> **PAGE EXCERPT**
__________________________________________________
Daisy Coleman, a sexual assault victim had died by suicide at the age of 23. Her mother, Melinda, shared the news on Facebook on Tuesday. “My daughter committed suicide tonight,” She wrote. “If you saw crazy messages and posts, it was because I called the police to check on her. She was such an amazing girl and my best friend. I think she had to make it seem like I could live without her but I can’t. I wish I could have taken the pain from her so she won’t have to feel them again. She couldn’t recover from what those boys did to her and it’s so terrible what they did, it’s not fair. My baby girl is gone.”
__________________________________________________
(Data entries)

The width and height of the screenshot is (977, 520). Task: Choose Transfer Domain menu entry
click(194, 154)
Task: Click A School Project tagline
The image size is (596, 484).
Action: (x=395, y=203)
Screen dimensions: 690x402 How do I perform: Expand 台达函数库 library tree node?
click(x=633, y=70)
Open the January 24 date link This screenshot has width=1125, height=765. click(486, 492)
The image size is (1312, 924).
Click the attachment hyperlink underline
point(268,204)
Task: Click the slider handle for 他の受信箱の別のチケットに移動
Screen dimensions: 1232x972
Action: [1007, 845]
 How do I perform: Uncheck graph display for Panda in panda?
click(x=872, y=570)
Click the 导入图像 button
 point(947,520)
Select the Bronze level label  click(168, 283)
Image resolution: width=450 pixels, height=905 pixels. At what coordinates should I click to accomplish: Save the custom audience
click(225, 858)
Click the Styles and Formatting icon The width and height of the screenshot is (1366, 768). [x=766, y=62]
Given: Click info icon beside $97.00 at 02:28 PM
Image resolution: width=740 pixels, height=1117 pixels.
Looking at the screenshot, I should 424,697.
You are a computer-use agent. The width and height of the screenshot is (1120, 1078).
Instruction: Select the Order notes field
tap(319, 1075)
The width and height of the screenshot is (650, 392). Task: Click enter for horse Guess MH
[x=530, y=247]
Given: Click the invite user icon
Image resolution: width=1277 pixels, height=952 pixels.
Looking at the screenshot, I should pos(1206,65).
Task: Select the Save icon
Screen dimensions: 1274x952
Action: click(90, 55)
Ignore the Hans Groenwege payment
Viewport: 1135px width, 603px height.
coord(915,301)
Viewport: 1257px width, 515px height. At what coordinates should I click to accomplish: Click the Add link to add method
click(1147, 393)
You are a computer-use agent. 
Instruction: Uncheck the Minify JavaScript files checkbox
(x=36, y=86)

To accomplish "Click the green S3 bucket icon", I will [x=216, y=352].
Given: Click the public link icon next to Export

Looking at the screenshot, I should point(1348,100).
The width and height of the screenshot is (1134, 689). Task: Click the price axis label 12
__________________________________________________
> **WORK INSTRUCTIONS**
- 1) Answer these questions from the news excerpt about Daisy Coleman:
(a) How old was Daisy Coleman when she died?
(b) On which site did her mother post the news, and on what day?
(c) According to her mother, what could Daisy not recover from?
- 2) Using the news excerpt, explain why people may have seen "crazy messages and posts," according to Daisy Coleman's mother.

> **ANSWER SET**
- 1)
(a) She was 23.
(b) Facebook, on Tuesday.
(c) What those boys did to her.

- 2) Her mother wrote that those messages and posts appeared because she had called the police to check on her daughter.